An option (optional assignment) allows a club to move a player on its 40-man roster to and from the minor leagues without exposing him to other teams.
After 4 or 5 years as a professional, a player must be added to his club’s 40-man roster or exposed to the 29 other clubs in the Rule 5 draft. (A club has 5 years to evaluate a player who signs his first pro contract at 18 years old or younger, but only 4 years to decide on a player who signs at age 19.) For purposes of calculating years as a pro, the counting begins the day a player signs his first pro contract, not the season he begins to play.
When a player is added to the 40-man roster, his club has three options, or three separate seasons during which the club may to move him to and from the minor leagues without exposing him to other clubs. A player on the 40-man roster playing in the minors is on optional assignment, and within an option season, there is no limit on the number of times a club may demote and recall a player. However, a player optioned to the minor leagues may not be recalled for at least 10 days, unless the club places a Major League player on the disabled list during the 10-day window.
After three options are exhausted, the player is out of options. Beginning with the next season, he must clear waivers before he may be sent to the minors again. See Waivers. Additionally, a player with 5 years of Major League service may not be sent to the minors on an optional assignment without his consent.
Counting option years
- If a player is not sent to the minors during a year, an option is not used.
- If a player is on the 40-man roster in spring training but optioned to the minors before the season begins, an option is used.
- If a player’s optional assignment(s) to the minors total less than 20 days in one season, an option is not used.
- A player may be eligible for a fourth option year if he has been optioned in three seasons but does not yet have five full seasons of professional experience. A full season is defined as being on an active pro roster for at least 90 days in a season. The 90-day requirement means short-season leagues (New-York Penn, Northwest, Pioneer, Appalachian, Gulf Coast, Arizona Rookie, Dominican and Venezuelan Summer Leagues) do not count as full seasons for the purposes of determining eligibility for a fourth option.
- An option year is not used if a player is injured and spends 30 days or less on an active roster.
A player assigned outright to the minor leagues for the first time in his career must accept the assignment. Thereafter, a player has the choice of either 1) rejecting the assignment and becoming a free agent immediately, or 2) accepting the assignment and become a free agent at the end of the season if he has not been returned to the 40-man roster.
A player with 3 years of Major League service may refuse an outright assignment and choose to become a free agent immediately or at the end of the season.
A player with 5 years of Major League service who refuses an outright assignment is entitled to the money due according to the terms of his contract.
The Major League roster limit is 40 from September 1 until Opening Day, when the number of players must be reduced to 25. For scheduled doubleheaders and makeup games, roster sizes may be increased to 26 players as long as the doubleheader is not being played the day immediately after a cancellation.

● Directive A
Based on the passage on baseball roster options above, decide whether each statement agrees with it, answering yes or no and quoting the exact words that settle it. (i) A player whose optional assignments total fewer than 20 days in a season does not use an option. (ii) Within an option season, a club may demote and recall a player no more than three times. (iii) A club gets 5 years to evaluate a player who signs his first pro contract at age 19.
● Directive B
Extend the passage on baseball roster options, picking up right after its final sentence.

● Extracted data
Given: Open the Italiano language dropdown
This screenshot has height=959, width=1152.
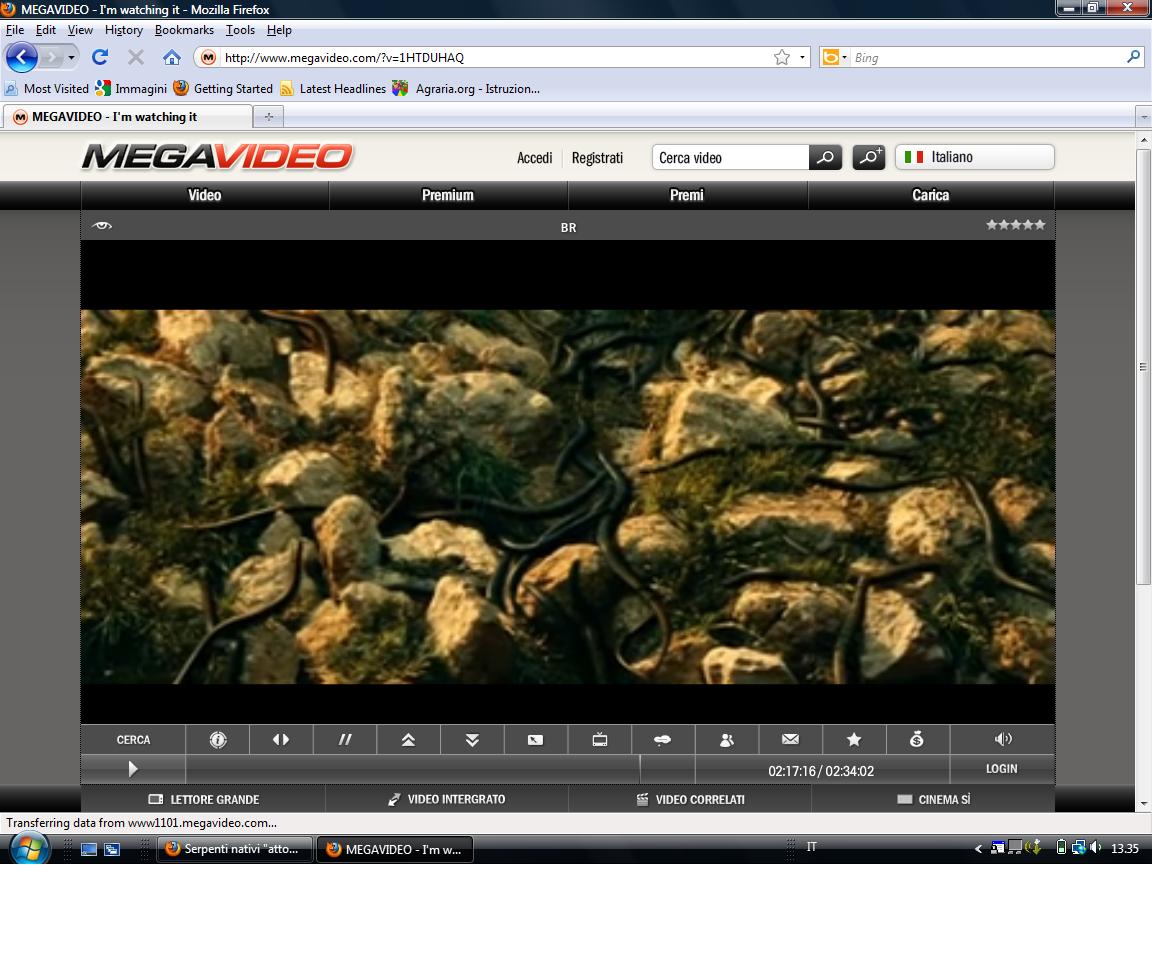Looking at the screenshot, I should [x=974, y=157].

...

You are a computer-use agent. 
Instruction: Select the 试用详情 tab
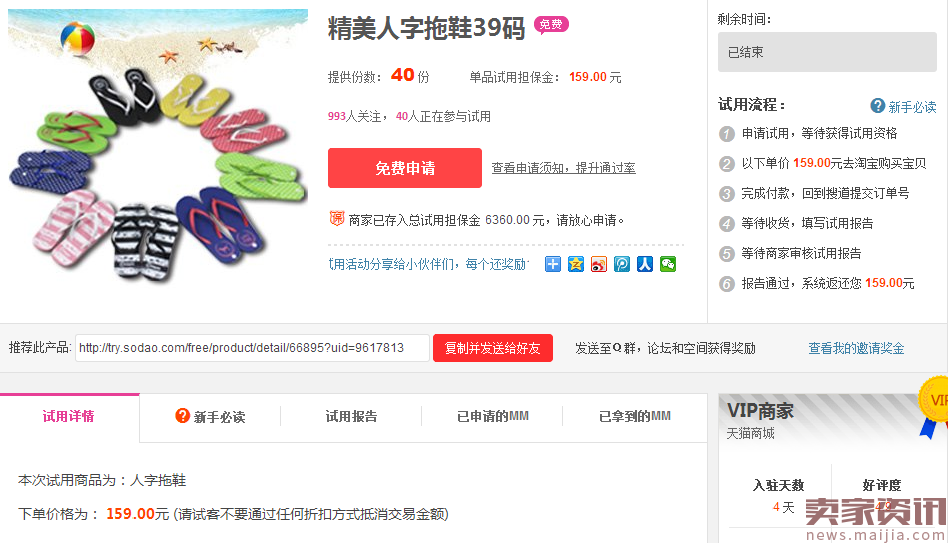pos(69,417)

● Written reply A
(i) Yes: "If a player’s optional assignment(s) to the minors total less than 20 days in one season, an option is not used."
(ii) No: "within an option season, there is no limit on the number of times a club may demote and recall a player."
(iii) No: "but only 4 years to decide on a player who signs at age 19."

● Written reply B
Player To Be Named Later
A transaction including a player to be named later must be completed within six months. The player may not be an active Major League player during the interval between the trade and the date the player is named. As a result, most players to be named later are minor leaguers.
At the time of a trade, clubs sometimes agree on a list of players from which the player to be named will be selected. They also may agree on an amount of money to be exchanged in lieu of a player.
Clubs may include a player to be named later in a trade if a player is not eligible to be traded. For example, once a draft pick signs a professional contract, he may not be traded until an entire year has elapsed (the Pete Incaviglia Rule). Additionally, a player on a minor-league reserve list may not be traded between November 20 and the Rule 5 draft in December, so trades during that window may include a PTBNL.
A club may unilaterally renew the contract of a player not yet eligible for arbitration if the club and the player fail to agree on a salary. A club may not renew a contract at a salary less than 80% of the player’s salary and performance bonuses the previous year or less than 70% of his salary and performance bonuses from two years earlier. See Maximum Salary Reduction.
If a player, through some action of his own, is unable to render his services to his club, the team may petition MLB to have the player placed on the restricted list. Generally, the list is used for a long-term absence, such as a drug suspension, a visa problem or leaving the club without permission. A player on the restricted list does not count against the 40-man roster, and there is no minimum or maximum length of time he must stay on the list. A player on the restricted list is not paid and does not earn service time.
A player is a rookie unless, during a previous season or seasons, he has:
- more than 130 at-bats or 50 innings pitched in the Major Leagues, or
- more than 45 days on a Major League active roster during the 25-man limit period (April-August), excluding time on the disabled list.
Rule 5 Draft
The Rule 5 draft is held each December at the Winter Meetings, and it consists of a Major League portion and a minor league portion. By November 20, each club must set its 40-man roster and submit reserve lists for all major and minor-league levels (See Minor League Rosters). Between November 20 and the Rule 5 draft, a club may add Major League free agents to its 40-man roster but may not add any player from its minor league reserve lists.
After 4 or 5 years as a professional, a player must be added to his club’s 40-man roster or exposed to the 29 other clubs in the Rule 5 draft. (Under the new CBA, a club has 5 years to evaluate a player who signs his first pro contract at 18 years old or younger, but only 4 years to decide on a player who signs at age 19.) For purposes of calculating years as a pro, counting begins the day a player signs his first pro contract, not the season he begins play.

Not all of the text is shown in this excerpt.